Oct. 15 (Bloomberg) -- The manager of Norway’s sovereign-wealth fund, the world’s largest, formed a venture with Axa Real Estate Investment Managers to provide European commercial real estate debt as borrowers rush to refinance maturing loans.
Norges Bank Investment Management and Axa Real Estate, a unit of Europe’s second-largest insurer, will supply individual senior loans as large as 600 million euros ($814 million) mainly in the U.K., France and Germany, Axa Real Estate said in a statement today.
The amount of property debt maturing in Europe through 2014 exceeds available funding by $50 billion after banks cut lending in the financial crisis, broker DTZ said in a June report. The shortage creates wider profit margins, attracting insurers, debt funds and sovereign-wealth funds.
“We have the capability to maintain attractive margins here,” Isabelle Scemama, global head of real assets finance at Axa Real Estate, said in an interview. “We will continue to be selective and try not to compete with the German banks that are more aggressive.”

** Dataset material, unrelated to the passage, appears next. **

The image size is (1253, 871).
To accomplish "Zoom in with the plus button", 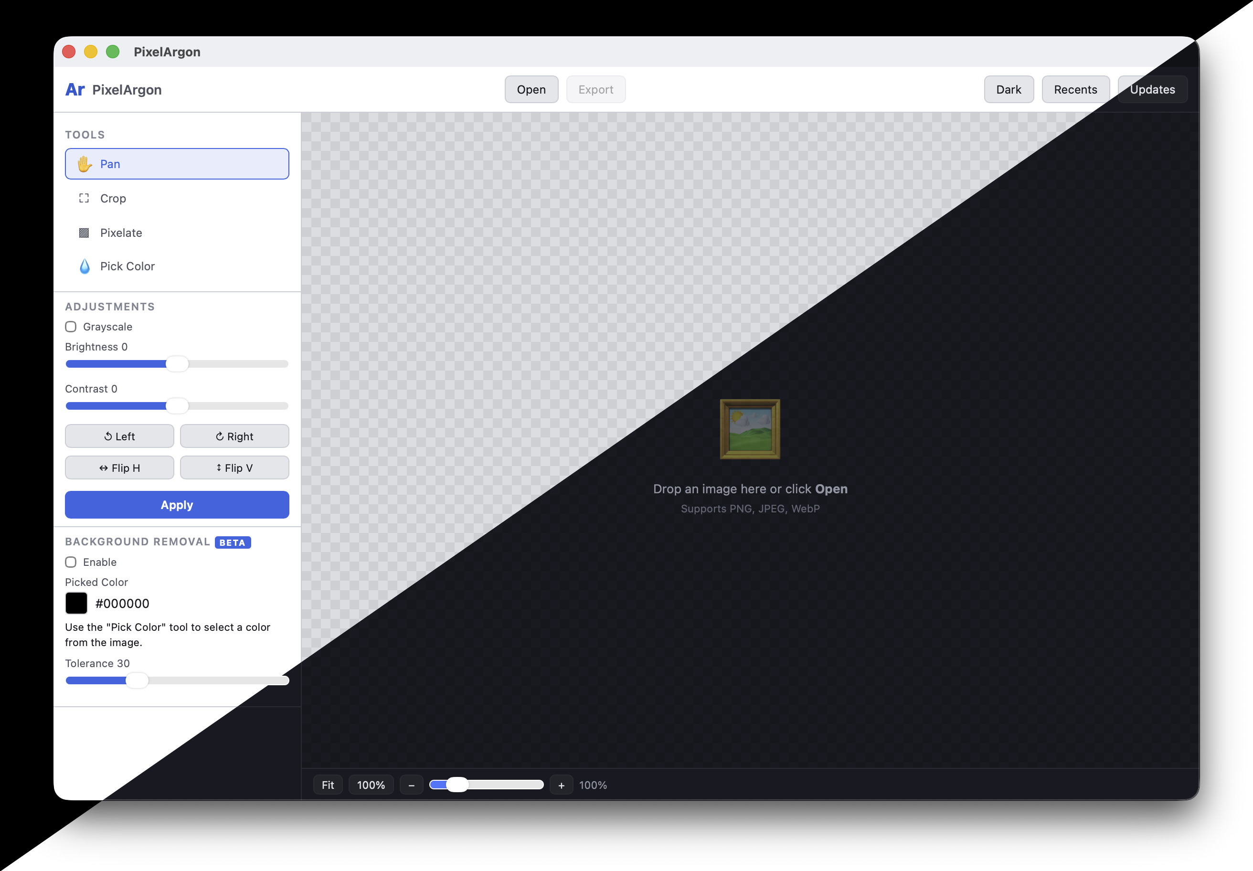I will pyautogui.click(x=561, y=785).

Axa and Norges Bank will focus on providing new loans and will also consider buying existing loan books, Scemama said. “The new difference will come from the fact that we have new capacity to lend very big amounts on a deal by deal basis,” she said.

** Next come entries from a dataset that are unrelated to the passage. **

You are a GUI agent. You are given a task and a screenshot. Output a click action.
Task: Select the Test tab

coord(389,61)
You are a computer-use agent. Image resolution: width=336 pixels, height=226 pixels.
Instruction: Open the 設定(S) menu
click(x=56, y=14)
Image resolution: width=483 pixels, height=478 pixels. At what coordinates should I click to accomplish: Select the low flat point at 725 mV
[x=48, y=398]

Insurers, pension providers and national funds are investing in real estate, seeking margins that beat 10-year government bonds. More than 50 lenders, including debt funds, started offering commercial property credit in the U.K. in the year through May, mainly for the best properties in London, according to broker Savills Plc.
Most lenders in Europe will only take on loans of more than 100 million euros as part of a syndicate, said Nigel Almond of DTZ, who researches the debt funding gap in Europe. Dealing with just one lender might be more attractive to borrowers seeking large loans, he said.
“You haven’t got conflicts between the different lenders over the terms and everything, so it does make it that much easier,” Almond said by telephone. “There’s not that many deals being done at that level at the moment, but the markets are starting to pick up and we’re seeing improved liquidity.”
Banks and other lenders cut their commercial real estate lending in Europe after the 2008 financial crisis as they repaired balance sheets damaged by losses and tried to meet new regulatory requirements.
Norway’s $780 billion sovereign-wealth fund is seeking to increase the proportion of its holdings in real estate to about 5 percent and has bought stakes in European warehouses, the Times Square Tower in New York and the Meadowhall Centre in northern England in just over a year.
“The approach to this real estate debt program is similar to the fund’s existing real estate investment strategy,” Norges Bank said in a separate statement. It will allow the fund to “invest alongside an experienced team with balance sheet capacity and long-term investment horizon.”